--- DATA UNDER STUDY ---
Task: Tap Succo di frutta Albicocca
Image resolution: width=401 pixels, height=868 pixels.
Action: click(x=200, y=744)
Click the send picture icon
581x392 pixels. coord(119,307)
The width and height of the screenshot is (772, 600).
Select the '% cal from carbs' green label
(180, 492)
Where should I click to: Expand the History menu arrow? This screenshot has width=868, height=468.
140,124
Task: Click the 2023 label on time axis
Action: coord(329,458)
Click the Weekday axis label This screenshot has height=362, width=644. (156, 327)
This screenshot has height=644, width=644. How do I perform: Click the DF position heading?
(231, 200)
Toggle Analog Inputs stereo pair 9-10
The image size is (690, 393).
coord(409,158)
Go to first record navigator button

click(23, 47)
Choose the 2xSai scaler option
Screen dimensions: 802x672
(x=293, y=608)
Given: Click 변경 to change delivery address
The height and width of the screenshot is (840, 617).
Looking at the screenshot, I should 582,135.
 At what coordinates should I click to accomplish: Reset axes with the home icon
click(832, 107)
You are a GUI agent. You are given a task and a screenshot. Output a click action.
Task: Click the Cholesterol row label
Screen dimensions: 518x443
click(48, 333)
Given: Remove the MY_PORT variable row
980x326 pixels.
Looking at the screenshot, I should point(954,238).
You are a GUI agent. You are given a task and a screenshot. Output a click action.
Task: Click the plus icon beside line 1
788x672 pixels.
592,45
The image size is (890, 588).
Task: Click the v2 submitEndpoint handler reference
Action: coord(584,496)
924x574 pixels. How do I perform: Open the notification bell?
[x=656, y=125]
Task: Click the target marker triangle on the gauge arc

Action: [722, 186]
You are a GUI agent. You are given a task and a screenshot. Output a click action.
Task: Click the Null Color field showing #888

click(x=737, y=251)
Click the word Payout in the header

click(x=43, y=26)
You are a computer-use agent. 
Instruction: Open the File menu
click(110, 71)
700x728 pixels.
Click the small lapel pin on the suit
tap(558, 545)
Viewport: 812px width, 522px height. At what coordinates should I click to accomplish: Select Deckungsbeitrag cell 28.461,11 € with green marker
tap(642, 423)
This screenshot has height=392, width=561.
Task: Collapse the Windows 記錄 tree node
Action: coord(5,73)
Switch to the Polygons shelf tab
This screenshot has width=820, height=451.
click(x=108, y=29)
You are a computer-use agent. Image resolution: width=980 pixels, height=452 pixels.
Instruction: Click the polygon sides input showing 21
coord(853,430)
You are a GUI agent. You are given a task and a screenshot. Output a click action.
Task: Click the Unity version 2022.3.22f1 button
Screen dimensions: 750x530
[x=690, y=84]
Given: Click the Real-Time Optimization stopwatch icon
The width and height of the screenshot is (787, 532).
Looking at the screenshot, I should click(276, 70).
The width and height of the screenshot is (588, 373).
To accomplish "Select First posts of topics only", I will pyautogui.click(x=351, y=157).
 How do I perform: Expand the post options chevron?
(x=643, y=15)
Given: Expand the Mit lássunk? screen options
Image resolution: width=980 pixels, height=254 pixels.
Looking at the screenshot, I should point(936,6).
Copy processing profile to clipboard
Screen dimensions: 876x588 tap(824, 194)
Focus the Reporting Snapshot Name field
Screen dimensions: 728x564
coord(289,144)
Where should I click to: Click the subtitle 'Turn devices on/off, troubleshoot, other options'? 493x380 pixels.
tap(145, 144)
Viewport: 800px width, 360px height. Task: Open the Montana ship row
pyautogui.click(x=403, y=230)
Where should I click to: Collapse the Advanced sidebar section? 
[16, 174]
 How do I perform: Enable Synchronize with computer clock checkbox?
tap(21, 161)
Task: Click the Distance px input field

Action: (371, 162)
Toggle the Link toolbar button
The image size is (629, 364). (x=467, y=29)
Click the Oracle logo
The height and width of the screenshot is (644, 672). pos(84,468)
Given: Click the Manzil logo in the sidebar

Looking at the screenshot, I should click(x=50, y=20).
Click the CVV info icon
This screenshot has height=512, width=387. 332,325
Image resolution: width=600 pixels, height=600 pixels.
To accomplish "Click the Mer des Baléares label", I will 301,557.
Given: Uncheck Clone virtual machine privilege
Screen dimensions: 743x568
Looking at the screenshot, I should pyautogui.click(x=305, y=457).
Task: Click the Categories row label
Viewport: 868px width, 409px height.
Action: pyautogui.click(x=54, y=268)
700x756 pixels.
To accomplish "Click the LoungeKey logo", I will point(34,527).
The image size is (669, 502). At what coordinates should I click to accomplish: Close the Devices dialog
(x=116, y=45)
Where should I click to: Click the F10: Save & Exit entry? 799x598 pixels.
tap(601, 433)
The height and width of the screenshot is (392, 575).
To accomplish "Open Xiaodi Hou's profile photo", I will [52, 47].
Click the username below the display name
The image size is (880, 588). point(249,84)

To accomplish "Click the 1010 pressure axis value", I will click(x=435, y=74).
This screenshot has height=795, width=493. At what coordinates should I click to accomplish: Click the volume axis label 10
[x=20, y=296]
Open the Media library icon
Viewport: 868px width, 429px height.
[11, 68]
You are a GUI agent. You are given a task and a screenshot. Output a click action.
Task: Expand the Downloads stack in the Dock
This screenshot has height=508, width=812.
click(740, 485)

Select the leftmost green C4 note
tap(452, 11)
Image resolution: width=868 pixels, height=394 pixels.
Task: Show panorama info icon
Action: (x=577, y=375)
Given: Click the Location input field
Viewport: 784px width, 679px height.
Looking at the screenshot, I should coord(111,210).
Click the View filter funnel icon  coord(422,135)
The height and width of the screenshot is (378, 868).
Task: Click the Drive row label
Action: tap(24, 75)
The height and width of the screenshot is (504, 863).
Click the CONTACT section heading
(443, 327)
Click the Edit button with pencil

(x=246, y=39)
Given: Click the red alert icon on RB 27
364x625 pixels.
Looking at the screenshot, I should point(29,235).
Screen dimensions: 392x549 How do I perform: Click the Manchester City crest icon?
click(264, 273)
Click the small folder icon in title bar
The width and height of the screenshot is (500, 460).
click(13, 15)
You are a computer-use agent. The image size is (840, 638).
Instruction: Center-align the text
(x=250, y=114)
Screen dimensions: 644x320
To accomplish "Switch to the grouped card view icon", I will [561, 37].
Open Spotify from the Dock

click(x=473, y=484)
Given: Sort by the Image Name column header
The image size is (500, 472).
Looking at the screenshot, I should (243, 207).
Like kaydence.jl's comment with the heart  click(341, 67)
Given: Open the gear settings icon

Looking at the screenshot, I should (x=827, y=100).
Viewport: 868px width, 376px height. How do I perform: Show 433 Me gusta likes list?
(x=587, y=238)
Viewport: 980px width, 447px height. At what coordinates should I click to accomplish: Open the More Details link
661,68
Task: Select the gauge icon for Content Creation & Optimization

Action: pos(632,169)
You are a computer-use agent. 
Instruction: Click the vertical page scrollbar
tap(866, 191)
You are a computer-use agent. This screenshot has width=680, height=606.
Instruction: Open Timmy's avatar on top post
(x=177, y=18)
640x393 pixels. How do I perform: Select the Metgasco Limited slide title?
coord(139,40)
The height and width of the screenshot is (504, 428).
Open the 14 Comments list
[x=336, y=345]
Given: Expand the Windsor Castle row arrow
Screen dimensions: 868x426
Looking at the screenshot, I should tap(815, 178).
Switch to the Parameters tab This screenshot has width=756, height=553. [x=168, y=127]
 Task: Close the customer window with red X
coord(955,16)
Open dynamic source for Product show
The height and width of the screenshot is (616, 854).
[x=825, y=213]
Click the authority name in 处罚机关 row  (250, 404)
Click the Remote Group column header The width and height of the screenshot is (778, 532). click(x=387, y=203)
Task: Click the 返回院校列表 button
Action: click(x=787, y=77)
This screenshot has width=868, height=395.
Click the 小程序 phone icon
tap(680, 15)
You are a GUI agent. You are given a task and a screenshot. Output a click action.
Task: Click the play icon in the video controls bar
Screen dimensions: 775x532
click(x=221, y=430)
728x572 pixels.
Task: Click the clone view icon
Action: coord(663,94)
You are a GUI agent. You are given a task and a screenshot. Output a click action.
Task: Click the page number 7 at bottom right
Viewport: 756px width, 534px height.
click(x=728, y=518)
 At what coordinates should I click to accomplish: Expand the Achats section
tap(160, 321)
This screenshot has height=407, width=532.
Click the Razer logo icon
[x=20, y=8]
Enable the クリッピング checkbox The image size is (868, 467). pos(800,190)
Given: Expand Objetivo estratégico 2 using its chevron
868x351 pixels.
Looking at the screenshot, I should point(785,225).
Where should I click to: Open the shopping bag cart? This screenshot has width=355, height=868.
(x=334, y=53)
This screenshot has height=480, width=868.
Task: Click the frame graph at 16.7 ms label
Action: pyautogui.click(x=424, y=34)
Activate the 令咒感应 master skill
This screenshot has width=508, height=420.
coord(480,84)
---
● **REQUIRED WORK**: Each line in the entries above, starting at the line with "Click the small lapel pin on the suit" and ending at the line with "The width and height of the screenshot is (588, 373).", is to be printed exactly, and only those lines.

● **RESPONSE TO THIS EXERCISE**:
Click the small lapel pin on the suit
tap(558, 545)
Viewport: 812px width, 522px height. At what coordinates should I click to accomplish: Select Deckungsbeitrag cell 28.461,11 € with green marker
tap(642, 423)
This screenshot has height=392, width=561.
Task: Collapse the Windows 記錄 tree node
Action: coord(5,73)
Switch to the Polygons shelf tab
This screenshot has width=820, height=451.
click(x=108, y=29)
You are a computer-use agent. Image resolution: width=980 pixels, height=452 pixels.
Instruction: Click the polygon sides input showing 21
coord(853,430)
You are a GUI agent. You are given a task and a screenshot. Output a click action.
Task: Click the Unity version 2022.3.22f1 button
Screen dimensions: 750x530
[x=690, y=84]
Given: Click the Real-Time Optimization stopwatch icon
The width and height of the screenshot is (787, 532).
Looking at the screenshot, I should click(276, 70).
The width and height of the screenshot is (588, 373).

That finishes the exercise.